Recently a friend of John Meroney at The Atlantic discovered this 1954 episode of General Electric Theater featuring Ronald Reagan and James Dean.
Dean’s performance is superb, and the episode (edited to 6 minutes) is a parable of the cultural tensions of the time — with drugged up, beatnik delinquents invading the home of a decent couple to subject them at gunpoint to jazz and slang: “man,” “fake it, Dad,” “you dig me,” “that’s crazy,” “don’t goof on me now.” It’s a quite fitting scene, especially given that Reagan went on to be the icon of the conservative movement, while Dean became emblematic of the rebellious youth culture to which Reagan’s movement was a reaction. But while the overt moral lesson of this episode is anti-rebel, there’s no doubt that powerful depictions like these–in which Dean’s expressiveness is as charismatic as it is frightening–only contributed to making rebellion cool.

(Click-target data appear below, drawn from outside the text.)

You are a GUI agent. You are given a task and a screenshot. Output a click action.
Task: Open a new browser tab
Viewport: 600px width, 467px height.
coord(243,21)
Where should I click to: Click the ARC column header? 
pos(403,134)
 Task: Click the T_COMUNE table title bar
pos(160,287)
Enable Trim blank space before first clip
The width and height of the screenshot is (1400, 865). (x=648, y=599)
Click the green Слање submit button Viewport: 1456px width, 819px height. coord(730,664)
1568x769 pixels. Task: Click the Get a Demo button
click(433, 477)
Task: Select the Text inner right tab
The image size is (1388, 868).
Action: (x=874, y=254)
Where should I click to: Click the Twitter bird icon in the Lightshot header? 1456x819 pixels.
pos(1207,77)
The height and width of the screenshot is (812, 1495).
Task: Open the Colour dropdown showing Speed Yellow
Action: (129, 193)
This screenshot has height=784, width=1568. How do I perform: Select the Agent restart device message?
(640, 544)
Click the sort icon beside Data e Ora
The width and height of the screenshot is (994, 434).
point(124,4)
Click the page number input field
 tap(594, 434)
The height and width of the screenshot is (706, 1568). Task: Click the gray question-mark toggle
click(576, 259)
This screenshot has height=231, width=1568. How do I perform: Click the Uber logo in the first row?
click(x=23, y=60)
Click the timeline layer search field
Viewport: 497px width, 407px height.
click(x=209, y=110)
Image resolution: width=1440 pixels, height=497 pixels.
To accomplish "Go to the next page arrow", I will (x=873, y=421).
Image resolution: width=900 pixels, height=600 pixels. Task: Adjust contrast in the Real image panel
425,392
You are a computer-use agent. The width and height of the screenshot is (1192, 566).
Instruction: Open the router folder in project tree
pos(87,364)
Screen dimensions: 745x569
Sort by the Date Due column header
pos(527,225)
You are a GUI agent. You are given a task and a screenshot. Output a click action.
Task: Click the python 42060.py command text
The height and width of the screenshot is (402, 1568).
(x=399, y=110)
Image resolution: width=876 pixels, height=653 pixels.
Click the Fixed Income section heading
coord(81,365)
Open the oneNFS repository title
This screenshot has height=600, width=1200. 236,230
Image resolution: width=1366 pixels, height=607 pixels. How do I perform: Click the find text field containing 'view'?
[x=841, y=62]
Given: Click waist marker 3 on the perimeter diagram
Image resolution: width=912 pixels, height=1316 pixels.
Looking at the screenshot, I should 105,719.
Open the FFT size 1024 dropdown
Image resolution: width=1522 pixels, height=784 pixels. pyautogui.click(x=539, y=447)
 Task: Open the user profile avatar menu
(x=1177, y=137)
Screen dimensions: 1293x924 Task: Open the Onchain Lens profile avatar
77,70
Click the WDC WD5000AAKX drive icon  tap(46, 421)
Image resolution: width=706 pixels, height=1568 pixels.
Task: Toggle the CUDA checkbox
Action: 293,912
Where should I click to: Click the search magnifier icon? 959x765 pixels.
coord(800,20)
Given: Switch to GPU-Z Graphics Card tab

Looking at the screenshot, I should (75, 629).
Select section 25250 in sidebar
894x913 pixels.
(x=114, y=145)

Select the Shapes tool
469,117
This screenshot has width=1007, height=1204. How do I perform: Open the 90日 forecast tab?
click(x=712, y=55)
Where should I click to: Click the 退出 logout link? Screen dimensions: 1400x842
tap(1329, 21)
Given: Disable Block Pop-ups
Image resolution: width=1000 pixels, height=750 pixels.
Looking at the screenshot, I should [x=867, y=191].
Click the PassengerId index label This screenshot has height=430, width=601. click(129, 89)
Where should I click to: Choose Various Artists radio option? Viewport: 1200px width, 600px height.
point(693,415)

Wes Alwan lives in Boston, Massachusetts, where he works as a writer and researcher and attends the Institute for the Study of Psychoanalysis and Culture. He also participates in The Partially Examined Life, a podcast consisting of informal discussions about philosophical texts by three philosophy graduate school dropouts.
I’ve always thought a terrible script can make a good actor look bad, but Dean is riveting here despite the “Reefer Madness”-like absurdity of the piece.
@Mike — that’s a great way to describe it.
Indeed — a terrible script. Thank God we live in today’s golden age of TV writing.
“today’s golden age of TV writing”? Give me a break!! Reality TV is not golden by any stretch of the imagine. Even with all of the available cable channels, there’s nothing “new” worth watching.
Pretty sure BDL was being sarcastic.